ASP.NET: How to make data visible for AOP/Cross-cutting concerns?


I would be interested in seeing a relevant pattern for this, but here is my immediate specific problem.

I have a requirement to modify logging in a web application such that every entry in the log is annotated with the entity (user name or process name) responsible for executing the code that resulted in the log entry. For example, rather than:

timestamp level loggerName A sensitive object was deleted from the database

you would get

timestamp level loggerName [ELLIOT.ALDERSON] A sensitive object was deleted from the database

or

timestamp level loggerName [DAILY CRON JOB] A sensitive object was deleted from the database

In addition to identifying the "user" (or process) that took an action, if it is a user, there is also a requirement to log information about the request itself (e.g. ip address, user agent, headers, etc.), although that data can be written to an adjunct log so the main log itself stays readable.

In Java, this was relatively trivial to do without modifying the interface to our logger because the HTTP server we use (Tomcat) 'guarantees' one request/one thread, resulting in my being able to put both user information and request information in thread-local variables. Any of my code, anywhere, could figure out "who" called it and access request properties by asking for the current user and request associated with that thread, with no need to pass user and request variables in every method down through the entire application. Which meant that when any of my code wrote to the log, my minimally-modified logger code could produce the desired output without changing any single call to the logger in my application.

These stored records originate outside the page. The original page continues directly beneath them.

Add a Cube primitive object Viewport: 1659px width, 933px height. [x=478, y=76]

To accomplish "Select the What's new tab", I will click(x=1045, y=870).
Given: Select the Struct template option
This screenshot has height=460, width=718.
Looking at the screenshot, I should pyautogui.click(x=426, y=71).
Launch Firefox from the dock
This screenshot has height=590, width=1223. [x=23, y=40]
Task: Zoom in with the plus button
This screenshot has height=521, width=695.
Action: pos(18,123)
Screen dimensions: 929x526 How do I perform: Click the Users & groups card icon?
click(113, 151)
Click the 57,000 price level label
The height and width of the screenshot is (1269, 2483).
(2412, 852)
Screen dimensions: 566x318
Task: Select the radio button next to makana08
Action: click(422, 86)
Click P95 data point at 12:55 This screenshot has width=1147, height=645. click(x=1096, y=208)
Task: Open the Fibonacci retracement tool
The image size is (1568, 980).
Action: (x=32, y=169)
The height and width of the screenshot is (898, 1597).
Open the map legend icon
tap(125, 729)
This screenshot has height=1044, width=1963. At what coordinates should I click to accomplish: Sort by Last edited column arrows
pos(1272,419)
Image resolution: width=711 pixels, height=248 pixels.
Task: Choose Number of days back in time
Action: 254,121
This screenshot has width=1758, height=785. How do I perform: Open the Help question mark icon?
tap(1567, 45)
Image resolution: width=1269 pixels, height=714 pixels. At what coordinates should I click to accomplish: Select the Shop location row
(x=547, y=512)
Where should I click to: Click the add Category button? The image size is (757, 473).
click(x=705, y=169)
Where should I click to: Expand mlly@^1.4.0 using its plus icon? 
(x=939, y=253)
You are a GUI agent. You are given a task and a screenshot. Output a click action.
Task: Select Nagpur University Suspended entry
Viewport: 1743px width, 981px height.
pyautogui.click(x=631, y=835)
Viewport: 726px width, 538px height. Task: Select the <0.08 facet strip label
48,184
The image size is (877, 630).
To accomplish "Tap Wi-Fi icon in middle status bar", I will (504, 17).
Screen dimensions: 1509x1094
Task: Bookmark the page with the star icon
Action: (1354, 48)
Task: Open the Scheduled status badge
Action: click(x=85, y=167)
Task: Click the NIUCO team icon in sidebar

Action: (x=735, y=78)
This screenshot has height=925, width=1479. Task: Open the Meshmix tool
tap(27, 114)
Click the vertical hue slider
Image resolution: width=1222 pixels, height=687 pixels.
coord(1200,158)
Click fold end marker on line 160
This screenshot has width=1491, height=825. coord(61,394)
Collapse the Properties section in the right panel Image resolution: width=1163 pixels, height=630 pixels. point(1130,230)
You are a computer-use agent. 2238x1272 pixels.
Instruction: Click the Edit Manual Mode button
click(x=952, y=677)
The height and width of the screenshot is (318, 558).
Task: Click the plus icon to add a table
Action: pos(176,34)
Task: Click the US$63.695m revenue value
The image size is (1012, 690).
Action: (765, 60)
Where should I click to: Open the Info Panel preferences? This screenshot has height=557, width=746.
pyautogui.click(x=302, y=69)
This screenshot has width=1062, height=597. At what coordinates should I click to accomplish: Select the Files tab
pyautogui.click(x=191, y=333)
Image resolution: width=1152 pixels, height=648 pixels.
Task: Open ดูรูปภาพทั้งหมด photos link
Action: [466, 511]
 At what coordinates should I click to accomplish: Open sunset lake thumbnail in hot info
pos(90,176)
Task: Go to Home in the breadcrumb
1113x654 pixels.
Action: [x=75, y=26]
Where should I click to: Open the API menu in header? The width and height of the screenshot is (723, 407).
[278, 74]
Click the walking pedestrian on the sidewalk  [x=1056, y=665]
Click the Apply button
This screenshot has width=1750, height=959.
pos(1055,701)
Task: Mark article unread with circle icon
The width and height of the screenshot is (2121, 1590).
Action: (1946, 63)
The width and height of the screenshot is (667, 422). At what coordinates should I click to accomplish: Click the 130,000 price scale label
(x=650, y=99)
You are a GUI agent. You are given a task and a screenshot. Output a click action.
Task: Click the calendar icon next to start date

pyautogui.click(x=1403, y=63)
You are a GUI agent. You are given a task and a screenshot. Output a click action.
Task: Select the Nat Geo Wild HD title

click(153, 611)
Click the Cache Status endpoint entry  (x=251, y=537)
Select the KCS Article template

In C#.NET, I don't know how to do this. IIS pretty much guarantees thread reuse from a pool, so there goes thread-local variables to identify what user and which request is associated to any particular method call (and therefore the the user/request to tie to logger calls made by that method). All of the AOP articles I've ever read deal with applying behavior, not so much data. Inside the controller method itself, of course, I can see session and request information. But the controllers call methods that call methods that call methods, etc. ad nauseum, those methods don't have visibility unless the session and request are passed as additional parameters to every method, which is a non-starter (I also thought of and dismissed walking the stack up to the controller or until I'm convinced there is no controller; however, the stack trace just essentially identifies the source code associated with a particular frame, it doesn't give you access to the actual objects on the stack. Plus, as expensive as formatting and writing log data is, the additional expense of walking the stack seems a bit excessive).

Is there a technique that would allow me the same kind of visibility to arbitrary context-specific data (in this case session and request objects) to my cross-cutting concern code?


Solution

  • If you need a static access to current request data you can use HttpContext.Current.Items . It Is a dictionary of string, object and differs for every request. If you change thread (i.e. you are using async await) the context will be preserved and you will find the correct data.